▸ Request
Please put the entries starting at the line containing "2 Комментарии (591, 323)" and ending at the line containing "Alles afwijzen [button] (156, 2493)" into a Markdown table with two columns, Row and Line, and number the rows. Leave out any blank lines.
Data to use start
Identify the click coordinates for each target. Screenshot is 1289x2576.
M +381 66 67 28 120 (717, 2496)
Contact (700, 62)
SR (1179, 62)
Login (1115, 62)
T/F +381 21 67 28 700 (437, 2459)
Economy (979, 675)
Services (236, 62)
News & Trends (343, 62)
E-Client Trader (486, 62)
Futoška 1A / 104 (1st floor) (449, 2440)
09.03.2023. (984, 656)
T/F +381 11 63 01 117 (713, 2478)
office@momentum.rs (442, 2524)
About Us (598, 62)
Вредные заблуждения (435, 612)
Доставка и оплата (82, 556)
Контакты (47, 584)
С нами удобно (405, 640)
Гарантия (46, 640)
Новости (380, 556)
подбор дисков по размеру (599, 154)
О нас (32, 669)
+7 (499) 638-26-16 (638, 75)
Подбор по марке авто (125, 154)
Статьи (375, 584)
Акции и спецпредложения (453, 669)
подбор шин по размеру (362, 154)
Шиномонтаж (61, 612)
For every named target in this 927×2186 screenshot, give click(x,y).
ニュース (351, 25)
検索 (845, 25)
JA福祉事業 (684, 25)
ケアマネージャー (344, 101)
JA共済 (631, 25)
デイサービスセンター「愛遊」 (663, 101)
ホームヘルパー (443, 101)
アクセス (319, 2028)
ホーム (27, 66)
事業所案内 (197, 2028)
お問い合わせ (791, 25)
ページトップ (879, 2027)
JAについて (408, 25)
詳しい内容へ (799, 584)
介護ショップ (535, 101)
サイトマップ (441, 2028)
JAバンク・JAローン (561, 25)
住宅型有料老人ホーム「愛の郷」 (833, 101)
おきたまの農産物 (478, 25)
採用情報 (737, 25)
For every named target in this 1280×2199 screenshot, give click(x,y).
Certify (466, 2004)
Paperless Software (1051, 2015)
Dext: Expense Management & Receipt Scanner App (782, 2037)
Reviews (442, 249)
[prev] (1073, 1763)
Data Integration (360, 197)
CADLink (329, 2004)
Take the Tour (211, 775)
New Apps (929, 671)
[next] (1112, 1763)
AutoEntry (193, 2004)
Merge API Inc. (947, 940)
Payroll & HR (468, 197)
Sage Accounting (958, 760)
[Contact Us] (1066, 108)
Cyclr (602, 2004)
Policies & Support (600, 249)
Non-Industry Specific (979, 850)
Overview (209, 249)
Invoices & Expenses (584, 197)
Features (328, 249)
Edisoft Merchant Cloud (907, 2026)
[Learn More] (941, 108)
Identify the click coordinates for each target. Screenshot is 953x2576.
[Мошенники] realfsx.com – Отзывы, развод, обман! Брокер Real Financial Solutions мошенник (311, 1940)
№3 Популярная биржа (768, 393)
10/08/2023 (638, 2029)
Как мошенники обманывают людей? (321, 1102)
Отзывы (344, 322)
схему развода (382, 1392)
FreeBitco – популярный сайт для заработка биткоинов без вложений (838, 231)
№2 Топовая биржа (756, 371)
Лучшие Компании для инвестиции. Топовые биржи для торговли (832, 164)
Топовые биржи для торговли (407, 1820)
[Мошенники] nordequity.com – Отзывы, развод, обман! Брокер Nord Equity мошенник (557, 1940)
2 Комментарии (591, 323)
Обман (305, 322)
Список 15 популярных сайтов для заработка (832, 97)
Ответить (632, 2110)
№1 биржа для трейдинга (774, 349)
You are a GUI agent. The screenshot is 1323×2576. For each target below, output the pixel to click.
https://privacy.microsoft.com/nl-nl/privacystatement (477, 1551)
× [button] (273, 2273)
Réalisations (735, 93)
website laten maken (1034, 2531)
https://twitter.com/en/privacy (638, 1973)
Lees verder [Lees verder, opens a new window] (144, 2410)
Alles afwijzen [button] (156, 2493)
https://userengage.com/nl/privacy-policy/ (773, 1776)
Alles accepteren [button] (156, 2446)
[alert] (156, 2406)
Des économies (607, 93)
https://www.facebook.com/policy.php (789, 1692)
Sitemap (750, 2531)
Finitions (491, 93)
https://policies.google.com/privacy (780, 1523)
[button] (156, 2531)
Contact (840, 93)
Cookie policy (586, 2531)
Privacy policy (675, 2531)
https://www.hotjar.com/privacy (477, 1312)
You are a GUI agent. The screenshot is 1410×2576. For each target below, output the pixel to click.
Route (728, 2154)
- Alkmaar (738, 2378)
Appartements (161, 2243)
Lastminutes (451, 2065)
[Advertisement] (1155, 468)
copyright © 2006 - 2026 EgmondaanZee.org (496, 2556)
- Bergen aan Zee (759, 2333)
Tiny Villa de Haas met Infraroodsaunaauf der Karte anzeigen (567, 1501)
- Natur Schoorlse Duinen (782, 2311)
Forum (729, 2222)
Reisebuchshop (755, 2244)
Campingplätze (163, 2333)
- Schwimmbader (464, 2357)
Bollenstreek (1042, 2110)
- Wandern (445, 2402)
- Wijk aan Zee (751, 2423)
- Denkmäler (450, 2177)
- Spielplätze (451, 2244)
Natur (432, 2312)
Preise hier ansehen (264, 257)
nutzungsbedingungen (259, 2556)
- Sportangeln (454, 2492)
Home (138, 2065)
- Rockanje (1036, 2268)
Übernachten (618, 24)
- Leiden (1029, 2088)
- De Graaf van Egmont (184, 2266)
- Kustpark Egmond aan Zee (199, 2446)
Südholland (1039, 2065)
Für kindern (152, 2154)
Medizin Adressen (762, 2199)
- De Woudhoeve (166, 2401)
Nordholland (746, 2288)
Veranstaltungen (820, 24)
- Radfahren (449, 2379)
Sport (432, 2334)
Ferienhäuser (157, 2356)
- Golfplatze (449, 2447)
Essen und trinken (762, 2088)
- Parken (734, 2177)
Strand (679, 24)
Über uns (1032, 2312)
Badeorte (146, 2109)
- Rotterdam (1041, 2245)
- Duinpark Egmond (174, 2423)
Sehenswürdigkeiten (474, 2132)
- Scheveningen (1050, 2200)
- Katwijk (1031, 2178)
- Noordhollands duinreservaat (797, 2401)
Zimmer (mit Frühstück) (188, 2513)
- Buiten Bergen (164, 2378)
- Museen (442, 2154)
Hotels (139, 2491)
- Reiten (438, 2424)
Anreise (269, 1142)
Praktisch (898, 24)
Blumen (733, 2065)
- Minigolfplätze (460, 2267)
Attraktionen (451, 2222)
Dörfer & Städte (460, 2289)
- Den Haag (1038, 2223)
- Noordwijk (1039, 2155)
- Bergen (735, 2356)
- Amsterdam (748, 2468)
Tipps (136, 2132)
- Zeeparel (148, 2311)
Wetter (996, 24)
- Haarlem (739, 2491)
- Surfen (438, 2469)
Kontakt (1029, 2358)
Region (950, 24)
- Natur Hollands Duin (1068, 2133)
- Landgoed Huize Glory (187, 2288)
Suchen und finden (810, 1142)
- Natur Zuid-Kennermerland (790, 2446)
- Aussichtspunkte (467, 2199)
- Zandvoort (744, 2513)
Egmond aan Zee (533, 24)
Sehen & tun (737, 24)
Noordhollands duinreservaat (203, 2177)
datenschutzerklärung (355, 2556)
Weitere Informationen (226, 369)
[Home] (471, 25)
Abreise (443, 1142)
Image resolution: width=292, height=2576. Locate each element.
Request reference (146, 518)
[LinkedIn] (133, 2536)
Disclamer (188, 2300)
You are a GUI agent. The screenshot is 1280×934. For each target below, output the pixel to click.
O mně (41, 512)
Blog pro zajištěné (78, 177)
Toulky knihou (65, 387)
Data to use end
▸ Exercise output
| Row | Line |
|---|---|
| 1 | 2 Комментарии (591, 323) |
| 2 | Обман (305, 322) |
| 3 | Список 15 популярных сайтов для заработка (832, 97) |
| 4 | Ответить (632, 2110) |
| 5 | №1 биржа для трейдинга (774, 349) |
| 6 | You are a GUI agent. The screenshot is 1323×2576. For each target below, output the pixel to click. |
| 7 | https://privacy.microsoft.com/nl-nl/privacystatement (477, 1551) |
| 8 | × [button] (273, 2273) |
| 9 | Réalisations (735, 93) |
| 10 | website laten maken (1034, 2531) |
| 11 | https://twitter.com/en/privacy (638, 1973) |
| 12 | Lees verder [Lees verder, opens a new window] (144, 2410) |
| 13 | Alles afwijzen [button] (156, 2493) |